У Прентиса не было ответа.
Он просто поднял тайник и изучил отблески цвета.
На тот момент было всего шесть секретов. Синий кристалл отсутствовал… что имело смысл, поскольку это было воспоминание, которое они сейчас просматривали.
Но это означало, что Кенрик перестал записывать вещи в свой тайник вскоре после этого разговора… либо потому, что у него не было никаких секретов, которые нужно было сохранить, либо потому, что он сохранил их где-то в другом месте.
Прентис вернул тайник Кенрику.
— Когда ты говоришь «неофициально» — включает ли это твои обновления для остальных Членов Совета?
— Так и есть, — согласился Кенрик, засовывая тайник обратно в карман. — Я бы предпочел, чтобы никто не знал, над чем я работаю, пока я не докажу, что это успешно. Мои коллеги — Члены Совета могут быть… устойчивы к переменам.
Прентис фыркнул.
— Это еще мягко сказано.
— Это так… и я в какой-то степени понимаю их причины. Управлять этой планетой оказалось гораздо сложнее, чем я когда-либо себе представлял.

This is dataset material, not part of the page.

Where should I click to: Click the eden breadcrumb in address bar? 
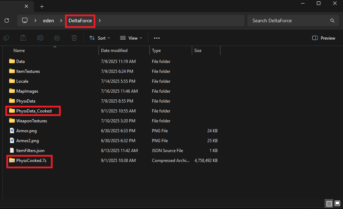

Со стороны все, что мы построили — наши договоры, законы и системы — кажется таким же прочным, как замок в Люменарии. Но реальность гораздо больше похожа на эту библиотеку: десятки противоборствующих сил уговорили всех к осторожному миру. — Он протянул руку и вернул поникшую лозу на место, прежде чем она смогла зацепиться за какую-либо из его книг. — Малейший сдвиг может привести к тому, что все это рухнет, поэтому осторожность должна быть ключевой. Но… мы также не можем использовать наш страх перемен в качестве предлога, чтобы игнорировать наши проблемы.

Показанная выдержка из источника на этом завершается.